In the immediate hangover of the Bush/Cheney administration, I used to ask people, “What was one thing Bush got right?”
Some argued that the war in Afghanistan — up until bin Laden was allowed to escape at Tora Bora — made sense. Others said a Medicare prescription drug benefit was necessary — it just should have been funded and designed to negotiate for the best prices. A few said that Bush accidentally made it possible for President Obama and huge Democratic majorities to end the Iraq War, pass health care reform, end Don’t Ask, Don’t Tell…
The best answer I heard praised the work Bush led to fight poverty and AIDS in Africa as the one “right” thing he did. Last year, President Clinton mentioned this work fondly, becoming the only primetime speaker at either of last year’s national conventions to openly praise W.
The question of what Republicans have gotten right since Bush left office is an even bigger brainteaser. It’s even harder than trying to figure out where the periods go in one of Sarah Palin’s sentences.
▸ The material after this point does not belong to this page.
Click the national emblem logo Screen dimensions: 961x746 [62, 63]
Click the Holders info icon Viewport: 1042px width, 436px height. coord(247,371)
The GOP was dead wrong in its opposition to the stimulus, which anyone with even a trace of honesty in their being has to admit stopped our layoff crisis and placed a bottom from which our slow economy began. Dead wrong in asserting that the actions the president and the Fed took to save jobs would lead to hyperinflation. Dead wrong in pushing the cuts on the state and local level that killed good jobs when we needed them most.
And they created their own reality where a president who slowed the growth of government spending to its lowest point in nearly 50 years and cut the deficit at the fastest pace since World World II was charged with being a big spender.
The only thing Republicans did get right was strategic. In the 2010 midterm elections, they successfully used dark money to blame President Obama for the trillion-dollar deficit and economy he inherited. They then took the opportunity that landslide in the House and state houses gave them to redraw the congressional map in a way that created a majority that lasts even as they received a million fewer votes than Democrats.
It wasn’t until after the 2012 election that most people recognized how the GOP had gamed the system. But Republicans were well aware of what Karl Rove and their other practitioners of the dark arts had done. It gave them the confidence to vote to privatize Social Security and Medicare while gutting Medicaid and education, extremely unpopular stands.
In 2011, Republicans in Michigan – a blue state that elected huge Republican majorities in 2010 – explored using their redistricted map to ensure Mitt Romney would get a majority of the state’s 14 electoral votes.
Why didn’t they do it? Michigan state rep Pete Lund said, “There were people convinced Romney was going to win and this might take [electoral] votes from him.”
They thought Romney was going to win Michigan, which he lost by 9.5 percent – or they would have cheated.